This guide documents how to set up the Continue extension in VS Code to use a self-hosted LLM served via an OpenAI-compatible API (e.g., vLLM, SGLang).
Prerequisites
- VS Code with the Continue extension installed (tested with v1.2.18)
- A self-hosted LLM serving an OpenAI-compatible API (e.g., vLLM or SGLang)
- The API endpoint URL and API key
Step 1: Verify the API Endpoint
Before configuring Continue, confirm that your API server is reachable and check the exact model name it reports:
curl -s http://<your-server>:30000/v1/models \
-H "Authorization: Bearer <your-api-key>"
Look at the id field in the response. The model name may include a full path, for example:
{
"data": [
{
"id": "/workplace/Qwen3.5-397B-A17B-FP8",
...
}
]
}
Important: The model field in your config must match this id exactly — including any leading path like /workplace/.
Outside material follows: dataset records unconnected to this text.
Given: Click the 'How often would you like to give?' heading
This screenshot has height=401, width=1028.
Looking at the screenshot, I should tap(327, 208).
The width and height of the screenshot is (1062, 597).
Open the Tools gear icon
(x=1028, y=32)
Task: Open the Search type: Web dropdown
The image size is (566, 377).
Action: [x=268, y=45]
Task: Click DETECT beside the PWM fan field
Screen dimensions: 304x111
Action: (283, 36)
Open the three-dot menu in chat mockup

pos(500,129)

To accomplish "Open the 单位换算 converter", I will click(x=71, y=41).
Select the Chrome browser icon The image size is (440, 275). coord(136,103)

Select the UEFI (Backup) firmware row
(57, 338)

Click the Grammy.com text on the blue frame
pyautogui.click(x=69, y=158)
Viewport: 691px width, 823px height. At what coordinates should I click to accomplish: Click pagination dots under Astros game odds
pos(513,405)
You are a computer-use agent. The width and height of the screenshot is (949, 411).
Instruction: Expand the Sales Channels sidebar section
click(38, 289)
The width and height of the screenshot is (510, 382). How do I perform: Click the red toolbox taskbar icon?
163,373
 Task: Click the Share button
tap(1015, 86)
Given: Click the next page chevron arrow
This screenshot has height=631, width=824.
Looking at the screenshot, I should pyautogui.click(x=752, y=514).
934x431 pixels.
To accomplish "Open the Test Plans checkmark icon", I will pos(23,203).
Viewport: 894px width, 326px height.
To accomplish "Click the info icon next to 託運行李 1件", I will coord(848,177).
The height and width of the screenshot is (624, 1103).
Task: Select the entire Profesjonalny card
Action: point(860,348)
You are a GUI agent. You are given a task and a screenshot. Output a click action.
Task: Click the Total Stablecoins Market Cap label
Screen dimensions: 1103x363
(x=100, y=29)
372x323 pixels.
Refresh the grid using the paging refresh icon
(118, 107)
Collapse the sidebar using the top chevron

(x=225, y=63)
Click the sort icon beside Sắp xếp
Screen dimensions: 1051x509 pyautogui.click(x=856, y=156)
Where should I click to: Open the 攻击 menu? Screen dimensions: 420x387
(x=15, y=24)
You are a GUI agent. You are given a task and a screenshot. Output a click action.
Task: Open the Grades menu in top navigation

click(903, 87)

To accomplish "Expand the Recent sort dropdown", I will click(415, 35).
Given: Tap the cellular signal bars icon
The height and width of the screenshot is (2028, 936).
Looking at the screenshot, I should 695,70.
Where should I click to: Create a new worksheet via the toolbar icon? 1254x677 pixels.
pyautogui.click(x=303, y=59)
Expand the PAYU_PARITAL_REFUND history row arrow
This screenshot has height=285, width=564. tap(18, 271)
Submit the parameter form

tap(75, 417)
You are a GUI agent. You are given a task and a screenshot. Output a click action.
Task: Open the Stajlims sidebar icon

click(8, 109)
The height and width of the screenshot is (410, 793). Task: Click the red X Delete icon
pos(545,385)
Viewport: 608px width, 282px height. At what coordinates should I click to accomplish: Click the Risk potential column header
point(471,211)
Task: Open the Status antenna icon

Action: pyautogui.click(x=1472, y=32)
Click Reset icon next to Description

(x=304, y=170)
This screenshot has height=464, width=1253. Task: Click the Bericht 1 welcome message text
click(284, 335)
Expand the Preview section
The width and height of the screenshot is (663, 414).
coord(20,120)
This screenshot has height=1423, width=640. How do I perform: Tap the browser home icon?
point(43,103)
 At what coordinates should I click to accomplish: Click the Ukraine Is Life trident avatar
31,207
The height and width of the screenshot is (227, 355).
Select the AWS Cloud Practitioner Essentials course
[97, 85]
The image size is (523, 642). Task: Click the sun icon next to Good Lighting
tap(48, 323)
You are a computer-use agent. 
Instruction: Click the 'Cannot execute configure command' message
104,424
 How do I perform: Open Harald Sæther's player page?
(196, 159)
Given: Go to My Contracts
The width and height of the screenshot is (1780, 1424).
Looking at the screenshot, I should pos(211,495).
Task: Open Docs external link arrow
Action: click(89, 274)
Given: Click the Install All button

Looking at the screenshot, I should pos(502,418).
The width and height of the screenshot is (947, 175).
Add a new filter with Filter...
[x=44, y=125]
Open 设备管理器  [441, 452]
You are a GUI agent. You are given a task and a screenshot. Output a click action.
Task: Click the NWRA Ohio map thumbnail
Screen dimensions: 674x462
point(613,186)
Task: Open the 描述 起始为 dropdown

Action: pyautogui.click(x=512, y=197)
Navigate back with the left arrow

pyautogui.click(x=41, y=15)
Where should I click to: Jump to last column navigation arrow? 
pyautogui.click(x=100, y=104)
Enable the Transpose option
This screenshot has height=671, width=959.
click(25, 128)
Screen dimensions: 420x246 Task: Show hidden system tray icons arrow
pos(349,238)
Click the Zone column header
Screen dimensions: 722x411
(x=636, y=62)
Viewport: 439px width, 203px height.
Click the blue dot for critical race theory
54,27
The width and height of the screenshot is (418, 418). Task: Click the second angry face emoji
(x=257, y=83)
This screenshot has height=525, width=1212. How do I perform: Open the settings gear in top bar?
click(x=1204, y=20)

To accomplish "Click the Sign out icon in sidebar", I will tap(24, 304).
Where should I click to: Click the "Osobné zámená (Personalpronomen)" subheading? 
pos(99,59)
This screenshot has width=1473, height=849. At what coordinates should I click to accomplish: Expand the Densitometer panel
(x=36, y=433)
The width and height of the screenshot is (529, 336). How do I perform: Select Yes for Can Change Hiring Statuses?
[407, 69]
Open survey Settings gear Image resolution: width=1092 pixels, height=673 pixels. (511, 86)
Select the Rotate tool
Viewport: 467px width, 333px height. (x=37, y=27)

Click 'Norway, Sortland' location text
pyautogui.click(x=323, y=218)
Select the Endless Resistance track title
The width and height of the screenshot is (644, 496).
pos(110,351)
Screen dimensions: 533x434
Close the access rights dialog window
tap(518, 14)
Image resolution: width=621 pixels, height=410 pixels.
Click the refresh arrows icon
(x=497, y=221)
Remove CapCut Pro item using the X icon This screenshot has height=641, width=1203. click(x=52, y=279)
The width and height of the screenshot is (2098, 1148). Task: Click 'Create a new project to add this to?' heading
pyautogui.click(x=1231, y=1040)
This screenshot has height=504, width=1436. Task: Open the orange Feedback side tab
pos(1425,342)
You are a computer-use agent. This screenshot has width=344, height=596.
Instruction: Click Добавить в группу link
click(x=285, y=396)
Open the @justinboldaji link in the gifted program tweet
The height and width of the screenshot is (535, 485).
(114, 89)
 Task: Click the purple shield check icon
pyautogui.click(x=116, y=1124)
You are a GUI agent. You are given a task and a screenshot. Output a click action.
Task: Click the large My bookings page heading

You can also test a quick chat completion:
curl -s http://<your-server>:30000/v1/chat/completions \
-H "Authorization: Bearer <your-api-key>" \
-H "Content-Type: application/json" \
-d '{
"model": "/workplace/Qwen3.5-397B-A17B-FP8",
"messages": [{"role": "user", "content": "Say hello"}],
"max_tokens": 20
}'
Step 2: Create the Continue Config
Edit ~/.continue/config.yaml. A working minimal config requires three top-level fields (name, version, schema) plus a models list:
name: Local Config
version: "1.0.0"
schema: v1
models:
- name: "Qwen3.5"
provider: openai
model: "/workplace/Qwen3.5-397B-A17B-FP8"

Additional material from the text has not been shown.